Under the traditional model, due to the lack of a revenue sharing mechanism, once an AI model is developed and put on the market, it is often difficult for developers to obtain sustained benefits from the subsequent use of the model, especially when the model is integrated into other products and services, it is difficult for the original creator to track the usage, let alone obtain benefits from it. In addition, the performance and effect of AI models often lack transparency, which makes it difficult for potential investors and users to assess their true value, limiting the market recognition and commercial potential of the model.
IMO provides a new way of funding support and value sharing for open source AI models. Investors can purchase IMO tokens and share the subsequent benefits generated by the model. Ora Protocol uses two ERC standards, ERC-7641 and ERC-7007, combined with AI Oracle (Onchain AI Oracle) and OPML technology to ensure the authenticity of AI models and the ability of token holders to share benefits.
The IMO model enhances transparency and trust, encourages open source collaboration, adapts to crypto market trends, and injects momentum into the sustainable development of AI technology. IMO is still in the early trial stage, but as market acceptance increases and participation expands, its innovation and potential value are worth looking forward to.
AI Agent: A New Era of Interactive Experience
AI Agents can perceive the environment, think independently, and take corresponding actions to achieve set goals. With the support of large language models, AI Agents can not only understand natural language, but also plan decisions and perform complex tasks. They can act as virtual assistants, learn their preferences through interaction with users, and provide personalized solutions. In the absence of clear instructions, AI Agents can also solve problems autonomously, improve efficiency, and create new value.

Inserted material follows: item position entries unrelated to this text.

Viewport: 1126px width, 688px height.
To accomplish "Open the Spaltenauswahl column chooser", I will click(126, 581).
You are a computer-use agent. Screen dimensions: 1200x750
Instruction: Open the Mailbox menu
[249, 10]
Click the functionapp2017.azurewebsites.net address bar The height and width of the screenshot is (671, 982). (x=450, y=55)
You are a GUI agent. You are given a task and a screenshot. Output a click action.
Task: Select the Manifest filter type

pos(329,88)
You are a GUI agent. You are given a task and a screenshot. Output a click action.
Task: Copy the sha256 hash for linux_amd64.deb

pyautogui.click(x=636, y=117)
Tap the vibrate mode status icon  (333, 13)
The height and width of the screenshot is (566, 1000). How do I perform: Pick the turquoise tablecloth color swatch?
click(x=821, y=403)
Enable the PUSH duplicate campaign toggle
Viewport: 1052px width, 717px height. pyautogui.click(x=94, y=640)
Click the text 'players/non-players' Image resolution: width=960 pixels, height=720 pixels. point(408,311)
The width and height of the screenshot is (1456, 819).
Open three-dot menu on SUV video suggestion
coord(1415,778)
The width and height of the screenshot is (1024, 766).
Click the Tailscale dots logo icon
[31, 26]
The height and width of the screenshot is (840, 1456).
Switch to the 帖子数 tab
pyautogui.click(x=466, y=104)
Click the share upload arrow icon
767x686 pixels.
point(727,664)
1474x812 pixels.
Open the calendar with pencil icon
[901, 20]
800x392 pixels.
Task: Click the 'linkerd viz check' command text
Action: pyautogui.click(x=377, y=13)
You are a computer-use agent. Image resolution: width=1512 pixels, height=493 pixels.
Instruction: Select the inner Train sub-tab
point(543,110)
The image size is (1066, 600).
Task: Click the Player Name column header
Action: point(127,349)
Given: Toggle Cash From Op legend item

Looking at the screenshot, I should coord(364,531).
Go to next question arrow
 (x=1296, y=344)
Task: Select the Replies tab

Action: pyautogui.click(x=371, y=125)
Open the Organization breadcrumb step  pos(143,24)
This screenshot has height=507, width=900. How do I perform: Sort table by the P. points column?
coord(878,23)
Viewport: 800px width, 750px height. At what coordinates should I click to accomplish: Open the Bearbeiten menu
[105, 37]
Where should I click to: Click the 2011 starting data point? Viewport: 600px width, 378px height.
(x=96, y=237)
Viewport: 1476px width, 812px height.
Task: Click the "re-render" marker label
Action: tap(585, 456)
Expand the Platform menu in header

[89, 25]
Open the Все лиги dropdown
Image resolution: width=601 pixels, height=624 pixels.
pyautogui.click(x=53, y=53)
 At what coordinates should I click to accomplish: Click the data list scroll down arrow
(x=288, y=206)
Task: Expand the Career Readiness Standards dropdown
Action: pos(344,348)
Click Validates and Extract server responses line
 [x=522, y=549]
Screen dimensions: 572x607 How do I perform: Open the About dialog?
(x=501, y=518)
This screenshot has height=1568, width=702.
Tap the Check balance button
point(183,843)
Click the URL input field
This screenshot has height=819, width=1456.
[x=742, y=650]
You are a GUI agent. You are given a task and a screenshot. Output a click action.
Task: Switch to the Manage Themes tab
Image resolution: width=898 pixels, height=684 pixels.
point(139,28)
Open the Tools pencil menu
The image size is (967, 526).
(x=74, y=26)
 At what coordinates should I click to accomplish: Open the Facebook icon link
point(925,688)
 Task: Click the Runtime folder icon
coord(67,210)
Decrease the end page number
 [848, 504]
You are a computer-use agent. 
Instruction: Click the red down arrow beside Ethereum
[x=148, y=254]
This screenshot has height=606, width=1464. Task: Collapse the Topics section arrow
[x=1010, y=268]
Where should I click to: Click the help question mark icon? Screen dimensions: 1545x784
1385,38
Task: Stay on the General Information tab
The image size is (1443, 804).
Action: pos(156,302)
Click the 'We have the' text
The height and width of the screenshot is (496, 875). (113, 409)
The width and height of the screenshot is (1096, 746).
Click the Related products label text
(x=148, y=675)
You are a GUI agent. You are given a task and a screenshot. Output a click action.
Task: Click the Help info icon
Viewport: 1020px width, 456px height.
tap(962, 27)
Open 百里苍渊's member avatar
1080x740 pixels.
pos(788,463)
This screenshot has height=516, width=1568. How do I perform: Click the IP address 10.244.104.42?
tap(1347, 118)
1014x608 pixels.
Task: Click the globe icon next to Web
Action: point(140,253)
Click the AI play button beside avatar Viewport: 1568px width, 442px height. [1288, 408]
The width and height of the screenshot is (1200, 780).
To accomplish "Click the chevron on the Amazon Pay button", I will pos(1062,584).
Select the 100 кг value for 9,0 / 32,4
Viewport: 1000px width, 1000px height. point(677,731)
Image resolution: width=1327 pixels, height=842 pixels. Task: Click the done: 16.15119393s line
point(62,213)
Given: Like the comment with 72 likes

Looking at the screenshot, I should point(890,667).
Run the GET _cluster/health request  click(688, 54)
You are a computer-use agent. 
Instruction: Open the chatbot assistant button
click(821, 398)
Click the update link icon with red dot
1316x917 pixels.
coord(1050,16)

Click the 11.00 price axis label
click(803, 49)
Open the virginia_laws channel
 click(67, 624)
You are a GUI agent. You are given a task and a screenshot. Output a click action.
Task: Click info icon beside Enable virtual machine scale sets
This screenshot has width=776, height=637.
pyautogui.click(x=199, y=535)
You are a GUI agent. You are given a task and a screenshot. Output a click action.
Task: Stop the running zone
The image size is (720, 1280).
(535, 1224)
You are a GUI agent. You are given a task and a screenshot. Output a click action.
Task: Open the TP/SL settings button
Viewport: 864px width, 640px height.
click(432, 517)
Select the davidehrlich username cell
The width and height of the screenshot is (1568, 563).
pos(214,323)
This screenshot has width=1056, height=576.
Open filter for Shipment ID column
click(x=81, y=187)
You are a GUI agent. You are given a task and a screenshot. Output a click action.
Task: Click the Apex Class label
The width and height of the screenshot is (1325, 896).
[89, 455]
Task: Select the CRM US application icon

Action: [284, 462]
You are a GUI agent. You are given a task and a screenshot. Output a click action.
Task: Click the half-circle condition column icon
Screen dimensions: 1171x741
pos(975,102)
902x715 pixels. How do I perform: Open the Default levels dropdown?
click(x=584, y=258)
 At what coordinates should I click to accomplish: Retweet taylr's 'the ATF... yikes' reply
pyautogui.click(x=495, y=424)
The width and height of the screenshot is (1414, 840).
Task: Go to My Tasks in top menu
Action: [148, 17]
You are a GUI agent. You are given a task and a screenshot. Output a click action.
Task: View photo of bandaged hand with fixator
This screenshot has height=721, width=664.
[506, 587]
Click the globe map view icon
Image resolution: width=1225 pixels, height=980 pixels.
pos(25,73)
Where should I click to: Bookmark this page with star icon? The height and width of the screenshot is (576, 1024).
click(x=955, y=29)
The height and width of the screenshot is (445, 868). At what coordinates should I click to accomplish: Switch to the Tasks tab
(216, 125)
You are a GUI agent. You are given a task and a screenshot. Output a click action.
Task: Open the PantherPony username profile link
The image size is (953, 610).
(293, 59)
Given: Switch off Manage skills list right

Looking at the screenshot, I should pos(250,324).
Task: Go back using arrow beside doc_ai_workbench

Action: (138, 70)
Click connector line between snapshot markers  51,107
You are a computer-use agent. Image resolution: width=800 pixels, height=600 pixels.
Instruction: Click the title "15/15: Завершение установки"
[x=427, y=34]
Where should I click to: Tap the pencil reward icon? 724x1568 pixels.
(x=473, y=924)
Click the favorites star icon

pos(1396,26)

Myshell is an open AI native application platform that provides a comprehensive and easy-to-use creation tool set, supports users to configure robot functions, appearance, sound, and connect to external knowledge bases, etc., and is committed to creating a fair and open AI content ecosystem, using generative AI technology to empower individuals to become super creators. Myshell has trained a special large language model to make role-playing more humane; voice cloning technology can accelerate the personalized interaction of AI products. MyShell reduces the cost of voice synthesis by 99%, and voice cloning can be achieved in just 1 minute. Using Myshell's customized AI Agent, it can currently be applied to video chat, language learning, image generation and other fields.
In the integration of Web3 and AI, the current exploration is more about the infrastructure layer, how to obtain high-quality data, protect data privacy, how to host models on the chain, how to improve the efficient use of decentralized computing power, how to verify large language models and other key issues. With the gradual improvement of these infrastructures, we have reason to believe that the integration of Web3 and AI will give birth to a series of innovative business models and services.